(Problem to solve)
If a line in the entries below contains the word "computer", it counts; report how many such lines there are, and only that number.

[Collected data entries]
================================

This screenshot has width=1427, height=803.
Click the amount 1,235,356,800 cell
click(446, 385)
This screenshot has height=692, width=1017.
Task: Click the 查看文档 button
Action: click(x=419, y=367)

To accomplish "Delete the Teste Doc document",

================================

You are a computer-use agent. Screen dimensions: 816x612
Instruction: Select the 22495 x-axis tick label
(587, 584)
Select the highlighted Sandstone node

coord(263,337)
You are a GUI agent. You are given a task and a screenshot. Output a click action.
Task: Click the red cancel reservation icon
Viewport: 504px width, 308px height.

================================

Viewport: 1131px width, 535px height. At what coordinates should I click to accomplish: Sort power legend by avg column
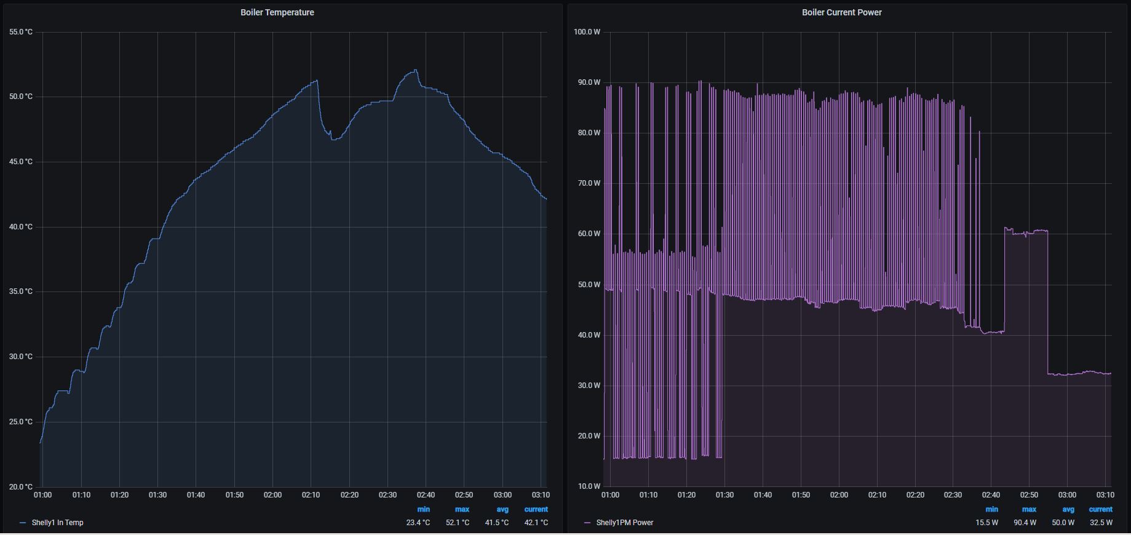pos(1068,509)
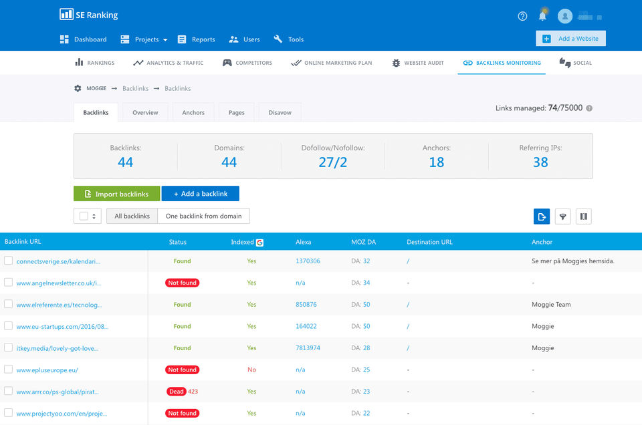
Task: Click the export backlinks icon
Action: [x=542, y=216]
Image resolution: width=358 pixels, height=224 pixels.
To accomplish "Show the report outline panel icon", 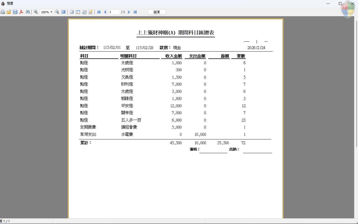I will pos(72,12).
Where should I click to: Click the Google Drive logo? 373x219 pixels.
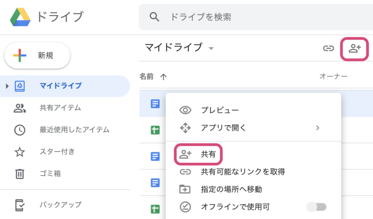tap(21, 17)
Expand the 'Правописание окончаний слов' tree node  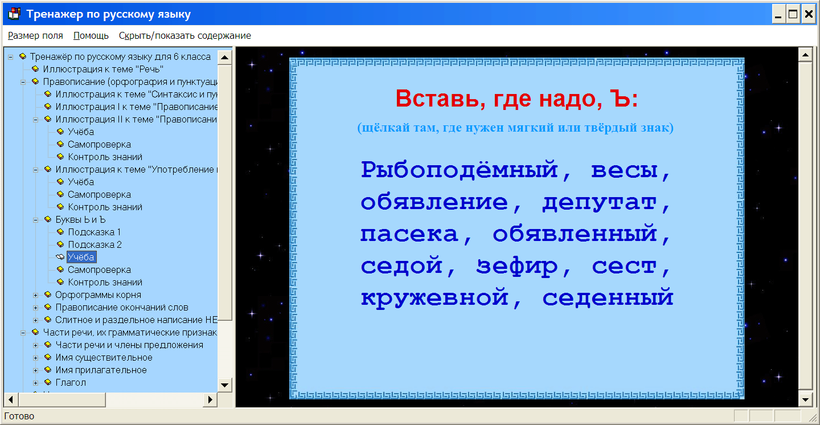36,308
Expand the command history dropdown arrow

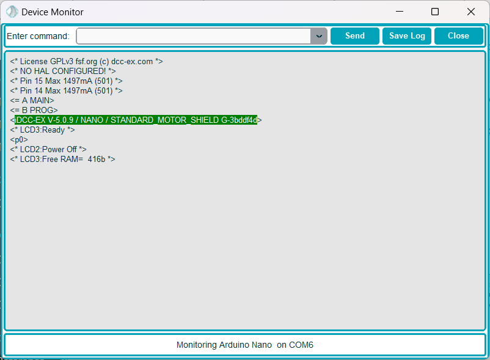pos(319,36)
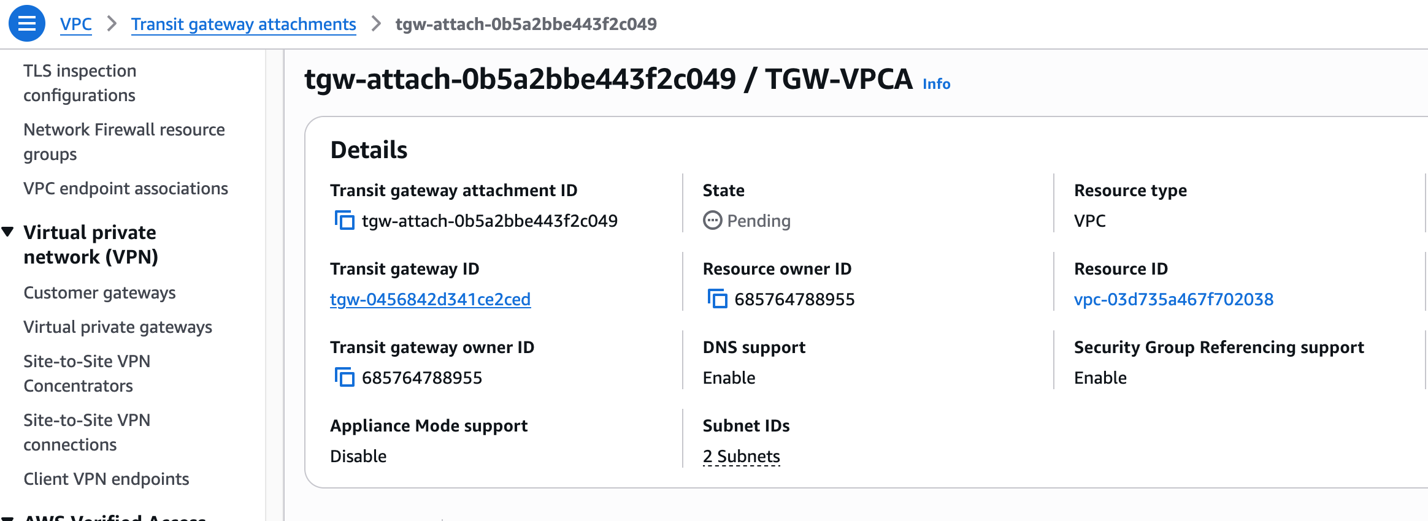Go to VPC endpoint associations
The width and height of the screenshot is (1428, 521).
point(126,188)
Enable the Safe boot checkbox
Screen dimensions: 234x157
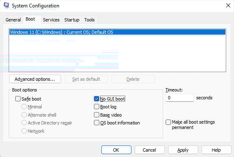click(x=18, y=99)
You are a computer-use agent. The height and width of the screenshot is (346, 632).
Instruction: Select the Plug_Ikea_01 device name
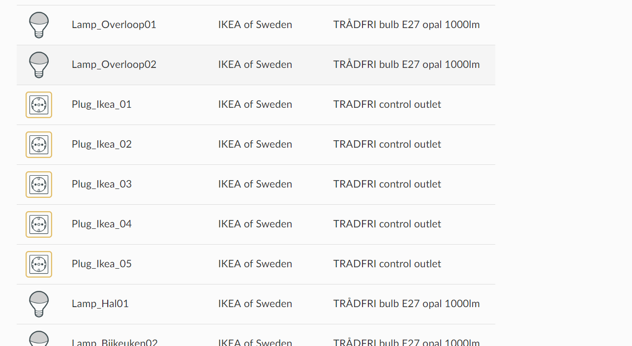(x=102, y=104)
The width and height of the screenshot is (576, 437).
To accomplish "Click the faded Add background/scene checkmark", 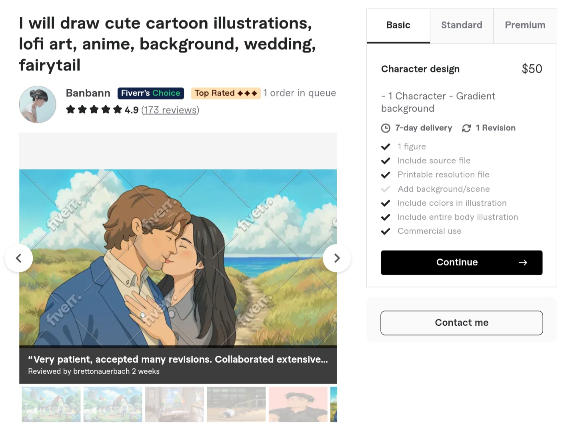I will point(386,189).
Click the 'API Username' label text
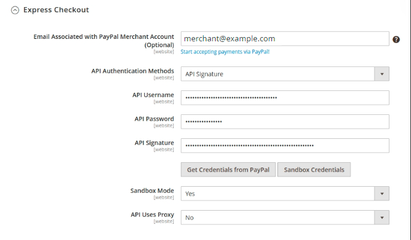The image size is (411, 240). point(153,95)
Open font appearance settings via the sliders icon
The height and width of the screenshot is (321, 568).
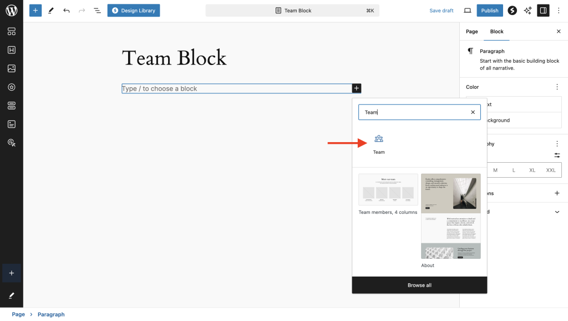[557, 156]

================================

(Solution for this task)
2